Even in former times, with live performers and a live audience all in the same room (remember that?), Aberdeen’s sound festival of contemporary music prided itself on the breadth of its offerings. This year, for obvious reasons, sound has gone online, and it’s spread across two weekends – one just gone, the other to come in January. If anything, it feels more eclectic than ever. Okay, there were a few minor technical issues with some of the streams. But that aside, its opening October weekend was generously stuffed full of fascinating things, and you couldn’t have hoped for a wider casting of its net.

Just take Grey Area (*****), for example - a film-with-music about skateboarding, directed and scored by Irish composer (and skater) Sam Perkin, and played with panache by his compatriots in the crack Crash Ensemble. It’s a thing of mesmerising beauty, a thoughtful unfolding of a skater’s exploratory journey through Dublin synchronised beautifully against Perkin’s sumptuous, sometimes Reich- or Bryars-like music, interrupted occasionally by frenzied activity from showy skate manoeuvres accompanied by vicious clattering percussion. Grey Area makes for ideal online viewing, but it transports you, too, back into an older world of greater freedoms: it’s inevitably rather sombre to experience now, but quietly transcendental in its own entrancing way.

Or take Le Sirenuse (***), another film with music, this time by sonic and visual artist Carrie Fertig, which focuses on a bewitching array of specially made glass instruments – fragile bells, for instance, or sturdy goblets, or ridged tubes filled with iron filings.
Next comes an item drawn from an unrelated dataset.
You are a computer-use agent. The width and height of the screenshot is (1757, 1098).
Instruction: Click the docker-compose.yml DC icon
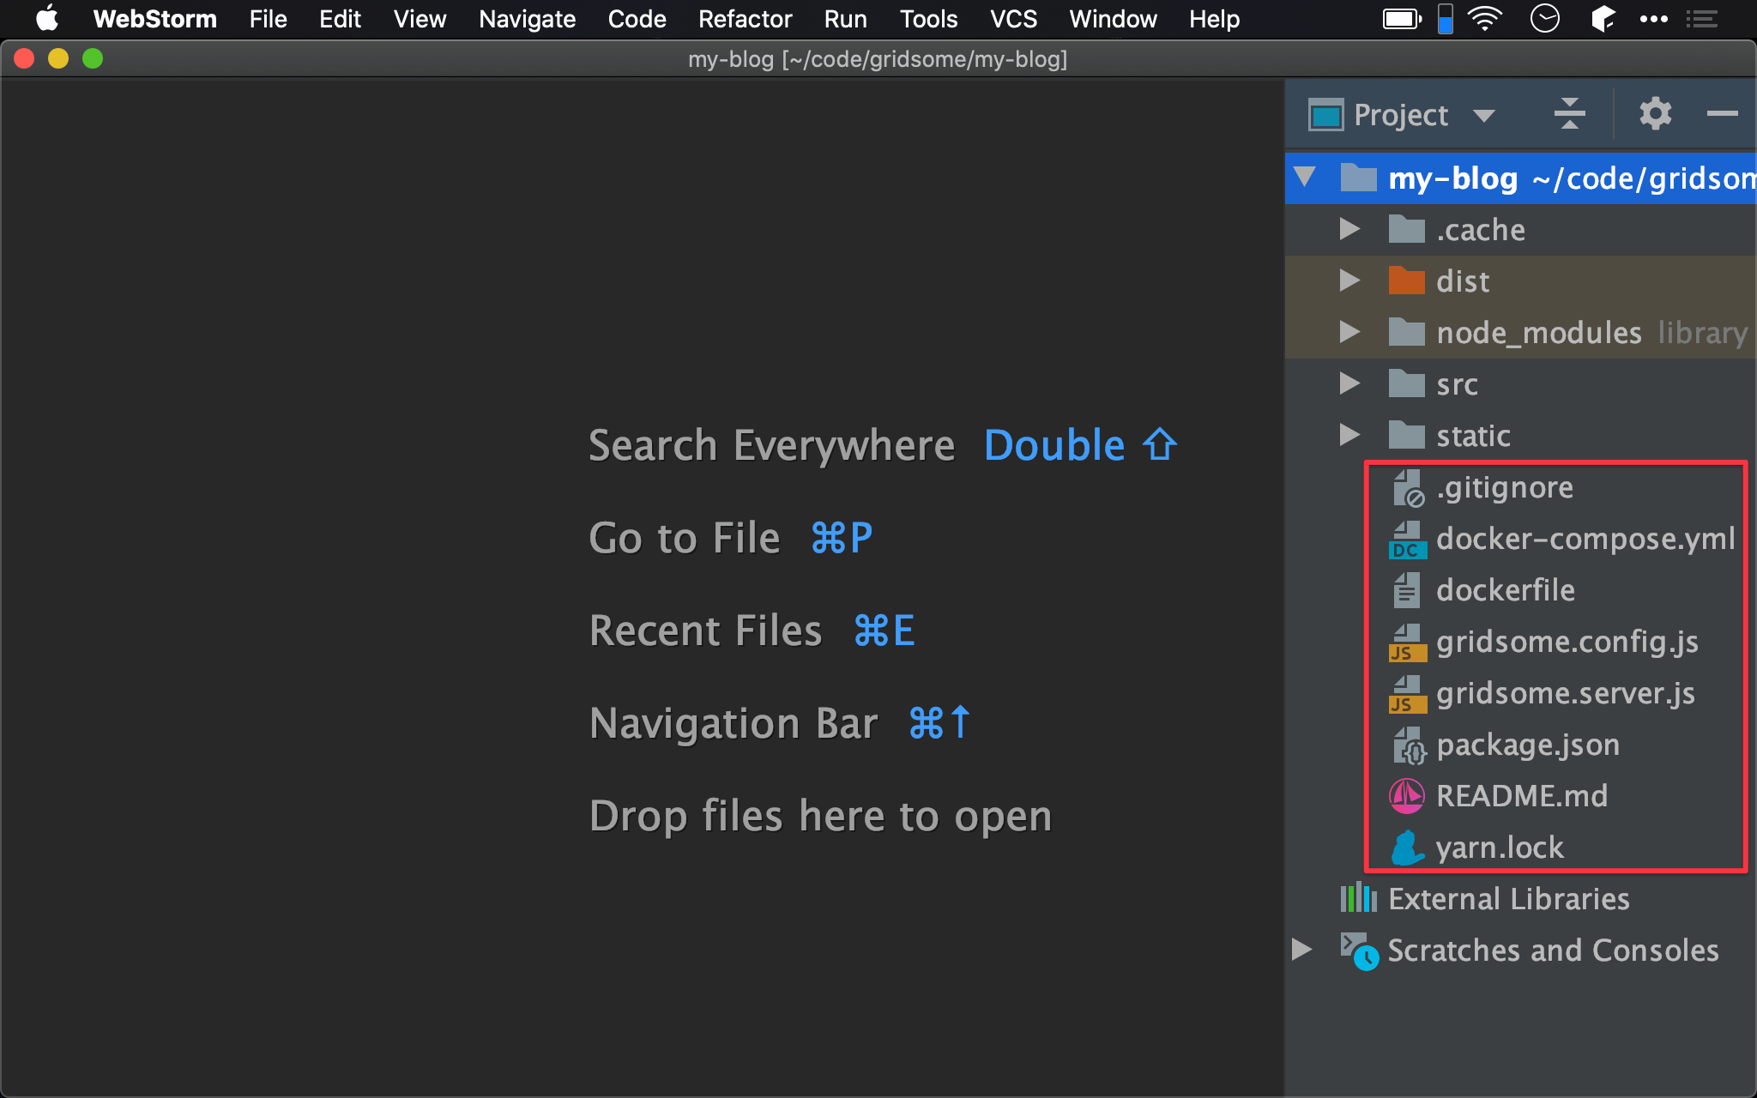tap(1405, 539)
The instruments are the stars of the show, but what Fertig does with them feels rather more like a demonstration of their sonic and sculptural possibilities rather than anything compellingly musical: an ambitious project, certainly, but one whose end result didn’t quite match its potential.
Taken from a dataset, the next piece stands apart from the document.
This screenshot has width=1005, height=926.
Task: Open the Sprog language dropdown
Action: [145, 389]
The festival’s offerings felt most powerful, perhaps inevitably, when they tackled the challenges of the pandemic head on. Festival Chair Pete Stollery (an effortless presenter of the online relays throughout) gave an illuminating talk about his own, Google Earth-based Covid-19 Sound Map (****), in which he crowd-sourced the sounds (and absences of sound) encountered across the world since March’s lockdown. It was as revelatory as it was melancholy.
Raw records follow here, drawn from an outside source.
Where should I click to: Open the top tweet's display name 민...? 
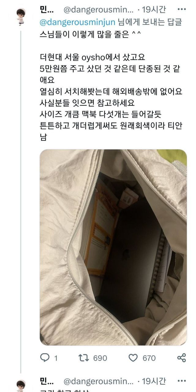(x=47, y=10)
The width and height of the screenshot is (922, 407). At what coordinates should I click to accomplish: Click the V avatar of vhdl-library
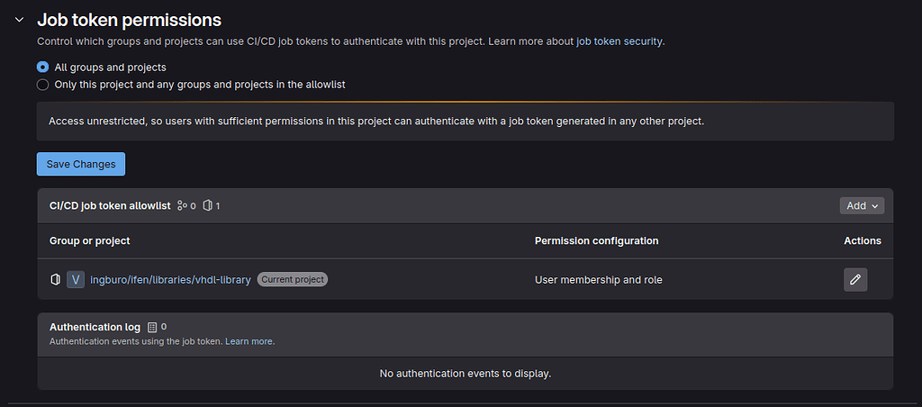tap(76, 280)
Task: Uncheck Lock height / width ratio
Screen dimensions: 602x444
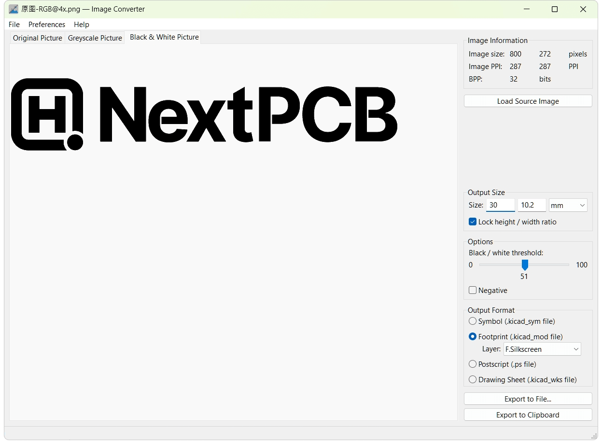Action: click(x=473, y=222)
Ace choir Exaudi (*****) – pared down to two singers plus founder/director James Weeks on piano – offered a hugely moving recital, relayed live from Aberdeen’s Arts Centre, based around ideas of loneliness, isolation and connection, from the on- and off-stage antiphonies of Cage’s Ear for EAR to the soft yet intense focus of Lisa Robertson’s winding Almost, ending with the quiet resilience of Rodney Lister’s Robert Frost setting Devotion, embodying the strengths of patience and resolve.

The festival has been celebrating ‘endangered’ instruments for a few years now, and while there might not be too much danger of the horn being overlooked or forgotten, exceptional young performer Ben Goldscheider placed it firmly centre stage in two recitals. An evening concert with pianist Huw Watkins (****) made a strong case for the horn as a jazz instrument, but Goldscheider’s earlier lunchtime concert (*****) pitted his remarkably focused, lyrical playing against live electronics from Stollery to magical effect. (It was all the more magical, in fact, because of its long-distance collaboration: Goldscheider had recorded his part alone in London, then emailed it to Stollery, who added the electronics separately.) The standout work among a concert of surprises was the 1978 Fantasie for horns II by Canadian Hildegard Westerkamp, which contrasted a live Goldscheider on orchestral horn against more prosaic signal horns recorded across the world – train horns, foghorns, factory horns, boat horns, even alphorns. It was a beautiful, deeply melancholy piece, brought wonderfully alive in Goldscheider’s supple, subtle performance, as though a refined concert instrument were calling for connection with its more functional siblings. In that and Exaudi’s extraordinary recital, the sound festival provided exactly the music you didn’t know you needed in our challenging current times, but which you really did.